22.4. Disk Layout:Implementing Name Space#

As we discussed in the file system abstractions, the name space is created by having directories, where a directory as shown in Fig. 22.10, is just another file that has strings and information about the files those strings represent.

../_images/filesys-tree2.png

Fig. 22.10 Implementation view: hierarchical file system name space. Gray blocks are directories that contain entries with strings and corresponding inode numbers that identify the files.#

A simple way to implement such a directory (Fig. 22.11a), is to have a fixed array of data structures, where each entry has room for a fixed-size string, and the attributes of the file such as permissions, owner, and location of file on disk. This approach is used in the MS-DOS, and CDROM file systems described earlier. With these file systems, there is only one name for each file, and attributes identify if an entry is valid or not.

For Unix file systems, the directory typically does not contain the attributes, but instead contains an inode number (Fig. 22.11b) that identifies the inode that contains those attributes; this approach enables multiple directory entries to reference the same file. The separation of name (i.e., directory entry) and attributes (the inode and the blocks it points to) allows files to have multiple names, which for historical reasons are called hard links.

../_images/directory1.png

Fig. 22.11 Structure of a simplified directory with fixed-size file names where attributes are stored in the directory or in an external inode#

The directory structure above could be implemented with the following data structure in Listing 22.1:

Listing 22.1 Simple data structure for a directory entry.#
struct dentry {
    // inode number
    unsigned int inode;
    // file name, max 252 chars
    char name[252];
};

This simple directory entry structure supports files with string names that can be up to 252 characters, and an inode number. Assuming 4-byte integers, one directory entry takes up 256 bytes. When searching for a file, the directory block(s) are read into memory and a linear search through the entries is used to locate the file. The alignment to 256 bytes (i.e., the somewhat strange length of the string name) ensures that when the entry is loaded into memory, the 4 byte inode is aligned to 4 bytes; so the processor can load it with a single memory load. The 256-byte entry size also ensures that directory entries are never split across file system blocks. For example, with a 4 K block size, one directory block will hold exactly 16 of these 256-byte directory entries. A simple fixed-size data structure like this is easy to manage: a new file is added by searching for an entry with an invalid attribute, and deleting a file just sets the attribute to invalid.

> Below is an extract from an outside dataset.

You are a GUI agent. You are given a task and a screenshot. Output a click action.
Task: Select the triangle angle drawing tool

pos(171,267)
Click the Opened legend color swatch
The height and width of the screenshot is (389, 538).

With the above data structure, all file names are limited to at most 252 characters, and more importantly, you are wasting a great deal of space for most files that have short names. More sophisticated file systems use structures like the ext2 file system shown below in Listing 22.2:

Listing 22.2 Data structure used by ext2 file system directory entries.#
struct ext2_dir_entry {
    // inode number
    unsigned int   inode;
    // directory entry length
    unsigned short rec_len;
    // name length
    unsigned char  name_len;  
    // file type
    unsigned char  file_type;
    // file name, max 255 chars
    char           name[];
};

In this case, the name of the file is variable length, with the length of the string specified by name_len. The rec_len describes how big the record is. The rec_len may include padding to ensure that entries are aligned to 4-byte boundaries. The last entry’s rec_len can be set to the remainder of the size of the directory block, and if a file is unlinked from a directory, the previous entry’s rec_len can be padded by the size of the record being removed. This enables the file system to add a new file to the directory by comparing the rec_len and the name_len to identify if there is enough unused space between the used part of a directory entry and the next to insert the file.

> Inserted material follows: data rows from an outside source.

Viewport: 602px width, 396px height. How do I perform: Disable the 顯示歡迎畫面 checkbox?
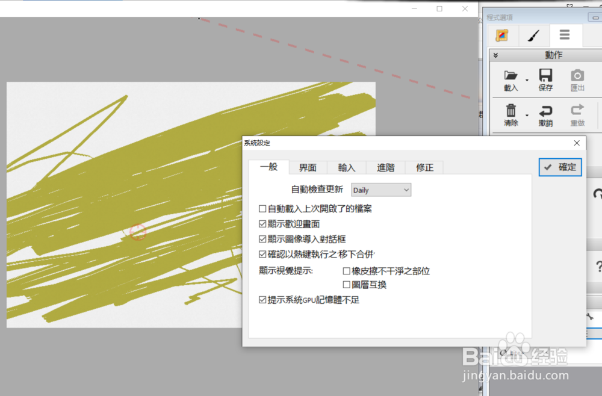click(262, 223)
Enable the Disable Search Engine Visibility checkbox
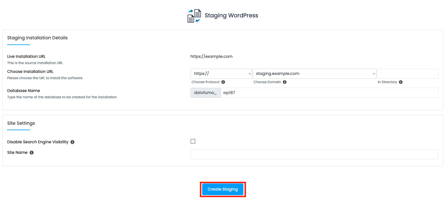447x198 pixels. [x=193, y=141]
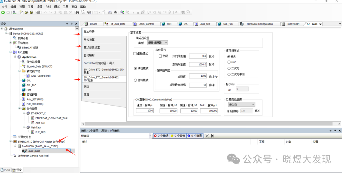Viewport: 342px width, 173px height.
Task: Click the binoculars Find icon
Action: coord(77,12)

22.4.1. Smarter Directories#

From your data structures class, you should realize that linear search isn’t an optimal algorithm for searching, but it’s simple, robust, and fast enough for small directories, where the primary cost is retrieving a block of data from the disk. As an example, a local machine of the author has has 94,944 directories that use a single 4 KB block, another 957 directories that use 2 to 5 blocks, and only 125 directories that are larger than 5 blocks. In other words, for the 99% of the directories that fit within a single 4 KB block, a more complex algorithm would not reduce the amount of data read from disk, and the difference between \(O(N)\) and \(O(logN)\) algorithms when searching a single block is negligible.

However, the largest directories are actually quite big: the largest on this machine, for example, has 13,748 entries; another system contains about 64,000 files with long file names, or roughly 4000 blocks (16 MB) of directory data. Since directories tend to grow slowly, these blocks were probably allocated a few at a time, resulting in hundreds or thousands of disk seeks to read the entire directory into memory. At 15 ms per seek, this could require 10-30 seconds or more, and once the data was cached in memory, linear search in a 16 MB array will probably take a millisecond or two.

To allow directories with tens of thousands of files or more, modern file systems tend to use more advanced data structures for their directories. NTFS and Btrfs use B-trees, a form of a balanced tree. Other file systems, like Sun ZFS, use hash tables for their directories, while ext4 uses a hybrid hash/tree structure.